*Task objective*. Pull out each line of the records holding the string "from".

*Exercise data*.
★ ★ ★ ★ ★ ★ ★

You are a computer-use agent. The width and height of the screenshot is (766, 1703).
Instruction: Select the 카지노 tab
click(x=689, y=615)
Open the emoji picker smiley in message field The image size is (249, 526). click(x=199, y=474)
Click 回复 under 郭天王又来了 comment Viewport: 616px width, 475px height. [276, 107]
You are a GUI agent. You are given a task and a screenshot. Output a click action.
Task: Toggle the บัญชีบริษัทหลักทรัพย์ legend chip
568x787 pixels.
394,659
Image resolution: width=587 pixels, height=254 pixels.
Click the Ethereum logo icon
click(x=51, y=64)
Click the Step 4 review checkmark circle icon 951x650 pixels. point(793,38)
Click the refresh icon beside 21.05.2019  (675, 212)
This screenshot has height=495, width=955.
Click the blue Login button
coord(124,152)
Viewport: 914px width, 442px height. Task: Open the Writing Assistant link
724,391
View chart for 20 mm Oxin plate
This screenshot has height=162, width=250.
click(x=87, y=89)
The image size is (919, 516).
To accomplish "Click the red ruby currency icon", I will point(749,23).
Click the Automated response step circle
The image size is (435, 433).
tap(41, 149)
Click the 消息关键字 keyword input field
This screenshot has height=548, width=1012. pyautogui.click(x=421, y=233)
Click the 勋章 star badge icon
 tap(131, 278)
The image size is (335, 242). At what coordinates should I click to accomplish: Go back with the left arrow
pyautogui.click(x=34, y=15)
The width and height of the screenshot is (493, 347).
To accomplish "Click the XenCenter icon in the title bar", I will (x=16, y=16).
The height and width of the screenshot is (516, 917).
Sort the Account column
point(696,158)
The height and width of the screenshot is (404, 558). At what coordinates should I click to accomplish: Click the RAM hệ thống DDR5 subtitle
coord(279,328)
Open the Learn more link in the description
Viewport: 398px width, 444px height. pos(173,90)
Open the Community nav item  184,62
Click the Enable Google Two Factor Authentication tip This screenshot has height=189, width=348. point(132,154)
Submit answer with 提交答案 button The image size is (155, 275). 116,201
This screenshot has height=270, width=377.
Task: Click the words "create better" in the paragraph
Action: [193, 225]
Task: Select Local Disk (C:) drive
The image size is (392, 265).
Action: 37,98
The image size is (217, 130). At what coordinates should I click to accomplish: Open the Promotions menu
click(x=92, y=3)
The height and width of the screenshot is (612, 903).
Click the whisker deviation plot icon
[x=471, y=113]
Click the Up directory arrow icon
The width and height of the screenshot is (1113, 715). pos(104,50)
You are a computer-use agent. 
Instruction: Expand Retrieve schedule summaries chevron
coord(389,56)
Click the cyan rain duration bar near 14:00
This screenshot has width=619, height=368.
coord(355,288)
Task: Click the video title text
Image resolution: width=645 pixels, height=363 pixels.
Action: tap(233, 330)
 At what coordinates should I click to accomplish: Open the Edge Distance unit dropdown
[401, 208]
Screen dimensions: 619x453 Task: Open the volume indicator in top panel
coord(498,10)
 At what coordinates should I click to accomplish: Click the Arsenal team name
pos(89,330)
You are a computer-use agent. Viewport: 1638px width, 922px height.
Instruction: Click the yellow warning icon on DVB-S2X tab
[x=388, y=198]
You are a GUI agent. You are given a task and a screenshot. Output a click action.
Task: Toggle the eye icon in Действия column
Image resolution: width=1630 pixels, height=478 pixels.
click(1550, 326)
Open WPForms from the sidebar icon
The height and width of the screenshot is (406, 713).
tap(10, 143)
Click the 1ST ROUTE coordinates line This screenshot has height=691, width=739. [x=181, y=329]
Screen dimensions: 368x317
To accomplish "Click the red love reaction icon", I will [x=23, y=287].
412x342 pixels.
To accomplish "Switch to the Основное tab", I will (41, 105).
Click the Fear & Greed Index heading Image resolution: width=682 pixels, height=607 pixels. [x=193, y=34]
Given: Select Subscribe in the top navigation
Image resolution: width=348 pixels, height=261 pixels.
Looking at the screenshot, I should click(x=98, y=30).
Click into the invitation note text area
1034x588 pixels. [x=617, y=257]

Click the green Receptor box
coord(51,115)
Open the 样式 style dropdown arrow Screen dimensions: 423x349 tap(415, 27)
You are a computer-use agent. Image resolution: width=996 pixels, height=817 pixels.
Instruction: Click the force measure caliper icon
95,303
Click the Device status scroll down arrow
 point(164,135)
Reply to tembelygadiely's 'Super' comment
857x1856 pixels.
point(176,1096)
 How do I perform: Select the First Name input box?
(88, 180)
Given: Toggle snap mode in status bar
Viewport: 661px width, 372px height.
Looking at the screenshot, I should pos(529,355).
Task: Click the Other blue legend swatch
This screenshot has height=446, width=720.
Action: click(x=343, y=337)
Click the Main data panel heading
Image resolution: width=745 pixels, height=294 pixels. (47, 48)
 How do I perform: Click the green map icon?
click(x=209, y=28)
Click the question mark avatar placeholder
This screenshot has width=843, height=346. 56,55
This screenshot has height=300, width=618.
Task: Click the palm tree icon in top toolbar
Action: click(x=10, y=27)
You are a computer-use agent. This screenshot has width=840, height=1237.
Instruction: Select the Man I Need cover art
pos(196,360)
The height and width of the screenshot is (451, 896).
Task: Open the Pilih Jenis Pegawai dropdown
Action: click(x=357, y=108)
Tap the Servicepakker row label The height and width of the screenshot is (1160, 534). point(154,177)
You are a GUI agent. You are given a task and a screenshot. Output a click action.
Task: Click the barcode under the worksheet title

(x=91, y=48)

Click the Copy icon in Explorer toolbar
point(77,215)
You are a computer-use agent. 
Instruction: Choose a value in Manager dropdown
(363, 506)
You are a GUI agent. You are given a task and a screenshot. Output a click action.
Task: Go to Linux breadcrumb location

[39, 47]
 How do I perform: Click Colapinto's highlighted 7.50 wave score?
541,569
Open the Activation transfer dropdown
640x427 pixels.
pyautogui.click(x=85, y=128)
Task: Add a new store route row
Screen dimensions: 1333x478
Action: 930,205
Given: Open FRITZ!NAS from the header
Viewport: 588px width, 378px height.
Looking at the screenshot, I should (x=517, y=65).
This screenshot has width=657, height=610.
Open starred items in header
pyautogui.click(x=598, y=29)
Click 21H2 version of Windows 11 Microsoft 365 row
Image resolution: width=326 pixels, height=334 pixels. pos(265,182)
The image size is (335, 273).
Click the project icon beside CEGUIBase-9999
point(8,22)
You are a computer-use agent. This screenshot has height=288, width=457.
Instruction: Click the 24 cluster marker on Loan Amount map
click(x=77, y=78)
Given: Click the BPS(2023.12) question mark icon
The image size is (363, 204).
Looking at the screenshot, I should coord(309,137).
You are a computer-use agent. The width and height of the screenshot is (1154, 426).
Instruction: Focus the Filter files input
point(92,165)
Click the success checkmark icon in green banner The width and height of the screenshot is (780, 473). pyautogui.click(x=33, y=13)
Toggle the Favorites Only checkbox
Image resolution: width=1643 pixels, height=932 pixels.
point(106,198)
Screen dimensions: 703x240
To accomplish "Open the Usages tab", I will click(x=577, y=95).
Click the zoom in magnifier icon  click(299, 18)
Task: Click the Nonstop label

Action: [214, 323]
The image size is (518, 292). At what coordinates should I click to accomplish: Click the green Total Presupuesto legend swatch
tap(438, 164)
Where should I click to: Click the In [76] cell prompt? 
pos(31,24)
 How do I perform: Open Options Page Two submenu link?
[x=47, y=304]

★ ★ ★ ★ ★ ★ ★

*Response box*.
Open WPForms from the sidebar icon
Given: Open FRITZ!NAS from the header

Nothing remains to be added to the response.